By Maggie Downs
The Cincinnati Enquirer
The 7-year-old intently watched the images of war. On the screen, Baghdad was washed in the deep green of night vision goggles, the explosions of bombs briefly illuminating the city.
"Wow," he said. "Cool."
That's what brought his mother, Kyra Schroer of Loveland, to "Coping with War," a workshop about discussing the war with children. Held Saturday at the Millennium Hotel downtown, the discussion was sponsored by Beech Acres, a family service organization in Anderson Township.
DISCUSSING WAR |
The workshop's suggestions:
Age 2 and below: Only talk about the war if he or she asks a question.
Preschool: Let your child ask the questions. Answer simply and honestly. Use play to help express feelings.
Elementary school: Ask questions, then discuss feelings.
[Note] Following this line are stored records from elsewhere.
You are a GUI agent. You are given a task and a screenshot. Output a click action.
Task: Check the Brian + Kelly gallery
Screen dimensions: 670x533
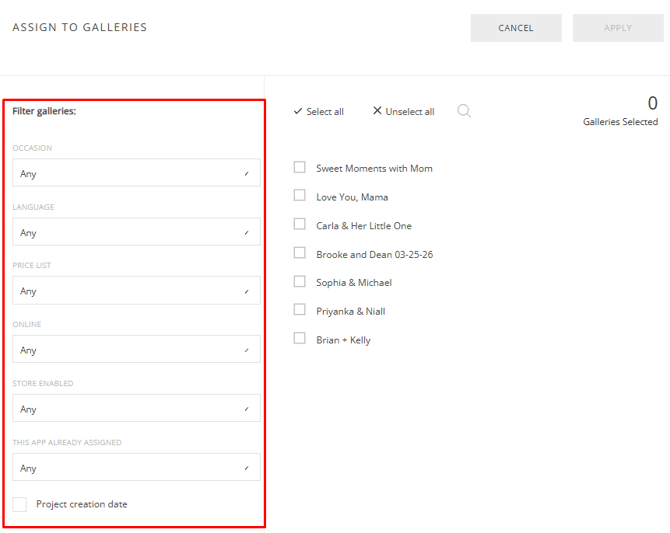(299, 339)
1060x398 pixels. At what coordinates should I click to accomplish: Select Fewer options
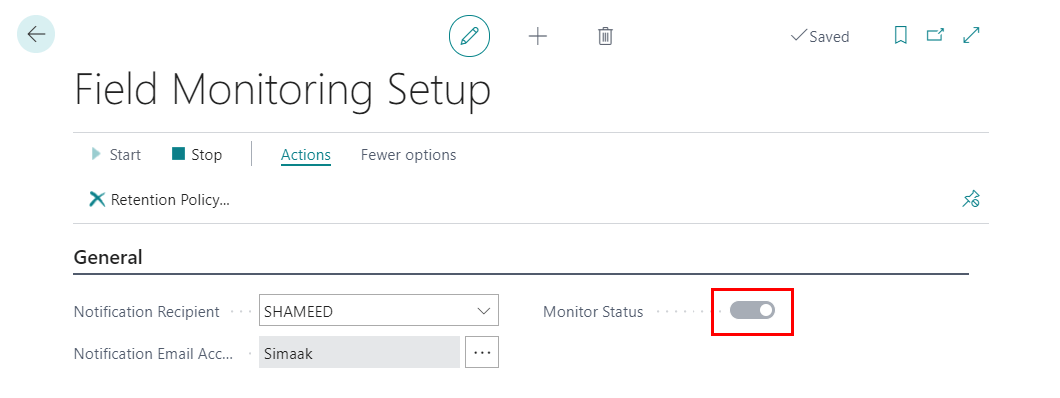[x=408, y=155]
Use play and art for expression.
Middle school: Ask questions about their opinions and feelings. Answer honestly. Suggest journaling or art.
Talk about war openly. Share your values and feelings. Ask their opinions.
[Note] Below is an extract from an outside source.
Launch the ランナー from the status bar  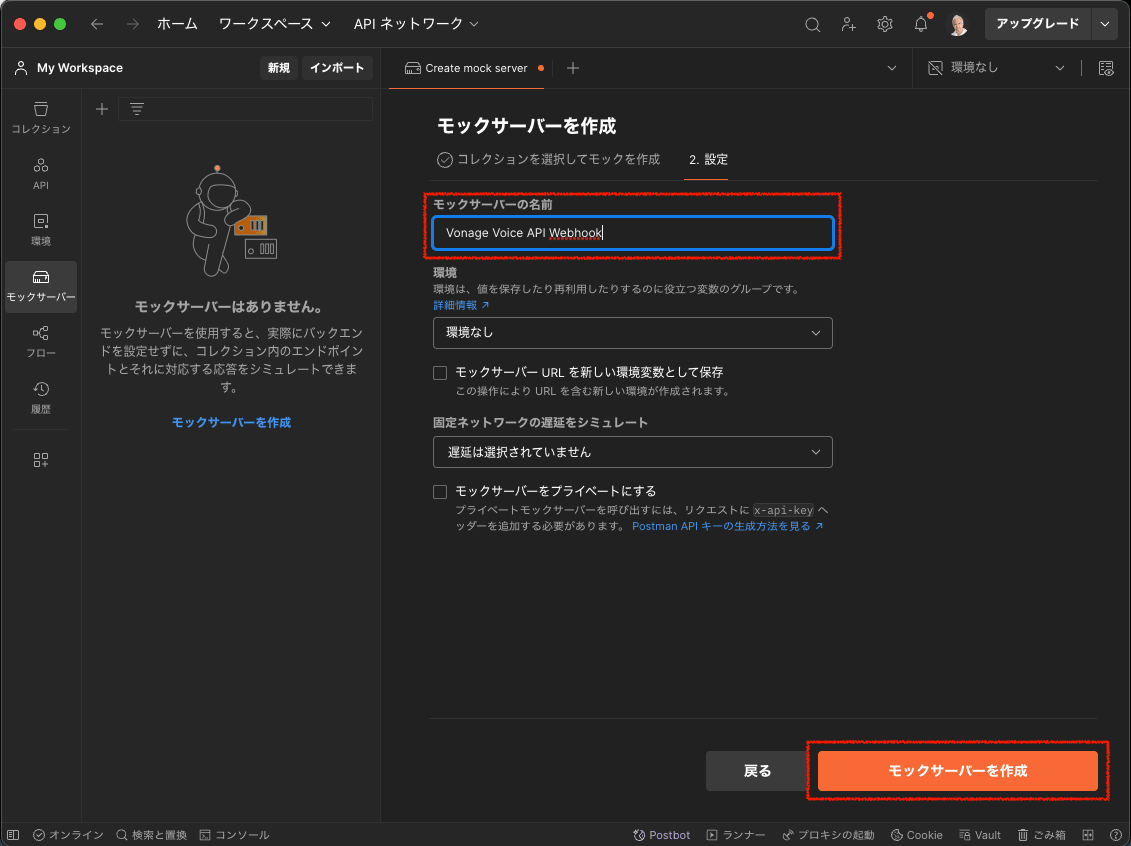[737, 834]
Talk about it, but first find out what your child already knows.
Provide reassurance and consistency.
Increase family time.
Limit the amount of media exposure.
Maintain a daily routine.
Discuss and practice safety plans.
Take care of yourself.
Monitor your child's emotional responses.
Children with friends or family in the military will need extra support.
Watch for behavioral changes, and seek professional help as needed.
"It (the war) really does look like a video game sometimes," she said. "My son looks at that and makes lighthearted comments, and that disturbs me."
The discussion, part of a full day of parenting panels, focused on how to help children cope in a war-saturated society.
Most parents were concerned about overexposure to the media.
"They don't know how much they should shelter them," said Carolyn Brinkmann, clinical coordinator for Beech Acres and a moderator for the event. "How much war is too much?"
A few parents swapped stories about how the war has crept into their children's lives: A conversation about nuclear weapons took center stage in a carload of 12-year-old boys on their way to a birthday party. An otherwise passive 3-year-old girl suddenly wanted to punish Swiper the Fox (from the cartoon Dora the Explorer), because "bad people have to be killed."
"Our kids are growing up in a world that's very different than the one we once knew," said Jim Mason, president and CEO of Beech Acres and an event moderator.
"No matter how old they are, from 7 to 17, the children need to know that Mom and Dad have everything under control," Brinkmann said.